@martinholmer, please see my conversation with Claude, below. I could start on this in a couple of days. If we are fortunate, this could reduce the need to keep playing around with tolerances to ensure results pass on different machines.
Reweighting Optimization Analysis
Background
The national weight optimization runs 2,000 iterations using PyTorch's Adam optimizer. Results differ very slightly across machines despite identical inputs.

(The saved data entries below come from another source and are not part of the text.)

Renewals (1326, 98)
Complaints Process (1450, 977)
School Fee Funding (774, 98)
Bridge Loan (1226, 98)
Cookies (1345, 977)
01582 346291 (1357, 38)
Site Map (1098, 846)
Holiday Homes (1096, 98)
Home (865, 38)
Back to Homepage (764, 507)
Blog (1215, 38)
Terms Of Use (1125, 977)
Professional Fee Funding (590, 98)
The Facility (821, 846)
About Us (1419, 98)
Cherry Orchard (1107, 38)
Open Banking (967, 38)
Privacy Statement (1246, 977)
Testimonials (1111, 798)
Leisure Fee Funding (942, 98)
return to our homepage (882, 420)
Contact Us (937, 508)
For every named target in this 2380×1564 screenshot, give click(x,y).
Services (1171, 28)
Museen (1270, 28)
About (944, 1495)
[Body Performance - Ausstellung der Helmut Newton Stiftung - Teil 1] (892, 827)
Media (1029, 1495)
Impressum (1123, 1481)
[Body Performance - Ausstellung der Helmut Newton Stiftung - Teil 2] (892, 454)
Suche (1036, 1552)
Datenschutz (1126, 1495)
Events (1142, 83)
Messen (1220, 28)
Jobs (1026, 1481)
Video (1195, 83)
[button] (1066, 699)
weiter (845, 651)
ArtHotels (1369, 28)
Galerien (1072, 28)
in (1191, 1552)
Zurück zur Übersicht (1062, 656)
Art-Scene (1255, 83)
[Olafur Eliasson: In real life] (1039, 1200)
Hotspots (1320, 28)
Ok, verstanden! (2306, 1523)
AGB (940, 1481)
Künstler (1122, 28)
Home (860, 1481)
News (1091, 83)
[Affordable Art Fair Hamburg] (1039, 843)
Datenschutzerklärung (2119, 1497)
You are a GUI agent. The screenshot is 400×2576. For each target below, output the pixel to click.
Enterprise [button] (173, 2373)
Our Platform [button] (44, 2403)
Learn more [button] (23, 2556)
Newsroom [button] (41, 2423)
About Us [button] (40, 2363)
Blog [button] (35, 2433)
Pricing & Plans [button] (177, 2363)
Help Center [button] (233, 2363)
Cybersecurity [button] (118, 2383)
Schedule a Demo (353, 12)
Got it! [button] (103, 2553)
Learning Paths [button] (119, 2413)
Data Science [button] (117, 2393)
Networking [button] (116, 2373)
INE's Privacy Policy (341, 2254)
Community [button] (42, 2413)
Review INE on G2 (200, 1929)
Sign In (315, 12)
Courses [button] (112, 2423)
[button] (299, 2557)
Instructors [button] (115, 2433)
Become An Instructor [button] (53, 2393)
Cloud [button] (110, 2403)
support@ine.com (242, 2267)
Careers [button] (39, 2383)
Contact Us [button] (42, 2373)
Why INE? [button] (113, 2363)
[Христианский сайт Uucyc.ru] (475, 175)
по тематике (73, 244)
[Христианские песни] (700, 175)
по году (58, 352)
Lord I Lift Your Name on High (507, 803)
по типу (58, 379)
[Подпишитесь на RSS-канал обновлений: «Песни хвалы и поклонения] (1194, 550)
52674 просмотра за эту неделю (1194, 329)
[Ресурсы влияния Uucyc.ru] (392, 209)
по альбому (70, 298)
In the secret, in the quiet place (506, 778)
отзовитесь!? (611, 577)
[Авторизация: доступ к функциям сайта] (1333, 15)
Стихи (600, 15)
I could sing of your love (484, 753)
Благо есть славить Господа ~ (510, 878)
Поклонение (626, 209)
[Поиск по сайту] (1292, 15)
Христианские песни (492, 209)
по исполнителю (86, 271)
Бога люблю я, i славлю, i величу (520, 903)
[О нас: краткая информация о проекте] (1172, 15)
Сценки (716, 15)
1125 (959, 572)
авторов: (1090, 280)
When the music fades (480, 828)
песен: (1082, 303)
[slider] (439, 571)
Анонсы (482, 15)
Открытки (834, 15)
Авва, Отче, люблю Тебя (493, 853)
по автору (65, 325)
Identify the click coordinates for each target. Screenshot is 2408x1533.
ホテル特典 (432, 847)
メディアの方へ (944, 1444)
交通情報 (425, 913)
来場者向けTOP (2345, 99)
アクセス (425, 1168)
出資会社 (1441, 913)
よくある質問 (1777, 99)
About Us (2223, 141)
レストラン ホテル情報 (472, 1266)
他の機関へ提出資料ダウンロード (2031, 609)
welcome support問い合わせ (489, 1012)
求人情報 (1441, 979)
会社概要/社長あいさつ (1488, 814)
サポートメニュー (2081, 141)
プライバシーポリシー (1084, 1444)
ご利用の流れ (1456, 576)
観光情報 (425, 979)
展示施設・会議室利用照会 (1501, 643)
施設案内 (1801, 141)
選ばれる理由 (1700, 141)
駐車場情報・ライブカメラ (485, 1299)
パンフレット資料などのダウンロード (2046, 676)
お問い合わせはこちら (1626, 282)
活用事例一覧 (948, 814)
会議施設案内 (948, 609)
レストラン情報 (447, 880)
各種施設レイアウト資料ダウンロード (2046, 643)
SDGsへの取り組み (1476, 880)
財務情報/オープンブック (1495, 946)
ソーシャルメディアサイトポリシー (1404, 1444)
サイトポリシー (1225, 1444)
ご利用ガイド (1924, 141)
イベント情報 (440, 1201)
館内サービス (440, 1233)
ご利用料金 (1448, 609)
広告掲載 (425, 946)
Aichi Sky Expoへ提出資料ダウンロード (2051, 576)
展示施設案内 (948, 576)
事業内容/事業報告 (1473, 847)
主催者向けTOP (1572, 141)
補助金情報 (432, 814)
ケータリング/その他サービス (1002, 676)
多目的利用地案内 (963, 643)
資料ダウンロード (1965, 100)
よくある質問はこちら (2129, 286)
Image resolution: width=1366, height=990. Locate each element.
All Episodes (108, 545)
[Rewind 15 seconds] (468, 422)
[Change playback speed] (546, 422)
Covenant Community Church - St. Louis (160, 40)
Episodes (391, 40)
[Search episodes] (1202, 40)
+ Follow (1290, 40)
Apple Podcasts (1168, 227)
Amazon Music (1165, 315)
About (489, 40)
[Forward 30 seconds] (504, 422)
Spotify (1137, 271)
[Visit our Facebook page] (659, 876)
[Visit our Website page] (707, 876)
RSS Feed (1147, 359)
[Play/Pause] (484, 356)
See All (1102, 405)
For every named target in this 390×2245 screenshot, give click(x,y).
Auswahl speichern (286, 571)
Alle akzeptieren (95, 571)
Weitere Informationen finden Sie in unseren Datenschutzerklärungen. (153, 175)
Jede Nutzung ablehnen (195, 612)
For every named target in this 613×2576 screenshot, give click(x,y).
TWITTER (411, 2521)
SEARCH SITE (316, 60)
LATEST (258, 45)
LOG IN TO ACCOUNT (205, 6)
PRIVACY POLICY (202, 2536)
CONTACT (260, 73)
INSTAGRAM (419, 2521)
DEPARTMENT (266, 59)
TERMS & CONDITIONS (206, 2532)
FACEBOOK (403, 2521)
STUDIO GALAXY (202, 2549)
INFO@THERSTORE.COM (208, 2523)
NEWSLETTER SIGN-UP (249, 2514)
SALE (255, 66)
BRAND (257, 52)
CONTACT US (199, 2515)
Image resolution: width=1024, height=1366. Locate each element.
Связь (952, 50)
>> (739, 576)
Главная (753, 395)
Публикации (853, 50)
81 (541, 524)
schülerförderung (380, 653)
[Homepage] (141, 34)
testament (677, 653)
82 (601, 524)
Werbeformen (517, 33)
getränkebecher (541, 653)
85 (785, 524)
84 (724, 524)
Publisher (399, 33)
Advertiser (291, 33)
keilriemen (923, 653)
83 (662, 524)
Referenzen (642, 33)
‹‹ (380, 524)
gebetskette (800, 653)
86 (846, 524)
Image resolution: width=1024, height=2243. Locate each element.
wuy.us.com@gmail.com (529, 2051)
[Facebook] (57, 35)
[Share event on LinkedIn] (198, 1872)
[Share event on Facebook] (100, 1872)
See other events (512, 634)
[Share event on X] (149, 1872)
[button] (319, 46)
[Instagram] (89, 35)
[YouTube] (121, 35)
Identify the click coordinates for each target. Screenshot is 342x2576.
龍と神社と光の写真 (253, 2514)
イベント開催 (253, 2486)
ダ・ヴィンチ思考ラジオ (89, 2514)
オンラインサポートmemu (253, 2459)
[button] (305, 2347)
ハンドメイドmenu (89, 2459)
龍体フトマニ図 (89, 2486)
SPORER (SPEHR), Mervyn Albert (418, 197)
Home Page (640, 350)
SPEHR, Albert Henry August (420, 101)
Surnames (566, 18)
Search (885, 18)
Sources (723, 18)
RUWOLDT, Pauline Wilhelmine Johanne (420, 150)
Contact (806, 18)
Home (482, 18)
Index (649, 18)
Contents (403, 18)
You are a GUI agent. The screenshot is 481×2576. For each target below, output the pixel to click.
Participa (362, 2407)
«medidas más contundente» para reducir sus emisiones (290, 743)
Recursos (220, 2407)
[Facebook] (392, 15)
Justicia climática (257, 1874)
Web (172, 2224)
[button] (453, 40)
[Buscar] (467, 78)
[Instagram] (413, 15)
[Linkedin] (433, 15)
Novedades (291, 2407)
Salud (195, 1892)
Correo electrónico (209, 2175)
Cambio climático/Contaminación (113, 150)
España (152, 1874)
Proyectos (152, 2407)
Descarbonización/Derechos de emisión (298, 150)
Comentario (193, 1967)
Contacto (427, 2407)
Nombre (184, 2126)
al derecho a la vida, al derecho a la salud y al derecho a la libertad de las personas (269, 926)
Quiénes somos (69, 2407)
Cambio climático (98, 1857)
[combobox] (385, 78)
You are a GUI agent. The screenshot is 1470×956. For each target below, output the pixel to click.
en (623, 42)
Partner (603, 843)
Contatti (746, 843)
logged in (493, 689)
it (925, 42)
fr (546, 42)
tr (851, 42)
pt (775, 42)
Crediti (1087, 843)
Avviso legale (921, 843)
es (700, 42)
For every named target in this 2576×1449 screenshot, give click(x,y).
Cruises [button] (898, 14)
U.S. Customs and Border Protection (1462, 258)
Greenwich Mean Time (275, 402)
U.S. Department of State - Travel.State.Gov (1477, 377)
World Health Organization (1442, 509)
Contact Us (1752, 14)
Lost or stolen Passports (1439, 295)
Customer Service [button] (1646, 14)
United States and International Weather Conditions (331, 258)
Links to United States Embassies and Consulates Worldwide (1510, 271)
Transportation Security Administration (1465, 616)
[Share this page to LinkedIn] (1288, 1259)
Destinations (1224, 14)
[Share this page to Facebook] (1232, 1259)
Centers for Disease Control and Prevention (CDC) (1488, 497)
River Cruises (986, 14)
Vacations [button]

This analysis investigates why, using the tfevents log from the Feb 16, 2026 run on @donboyd5's machine.
Loss Trajectory
The loss drops from ~38.15 to ~8.00 in the first 100 iterations, then barely moves:
| Step |
Loss |
| 0 |
38.1537 |
| 100 |
8.0806 |
| 200 |
8.0059 |
| 300 |
8.0014 |
| 400 |
8.0004 |
| 500 |
8.0002 |
| ... |
... |
| 1900 |
8.0008 |
Three recent runs on the same machine (Feb 9, 10, 16) all converge to identical final loss values (8.000790), confirming on-machine determinism.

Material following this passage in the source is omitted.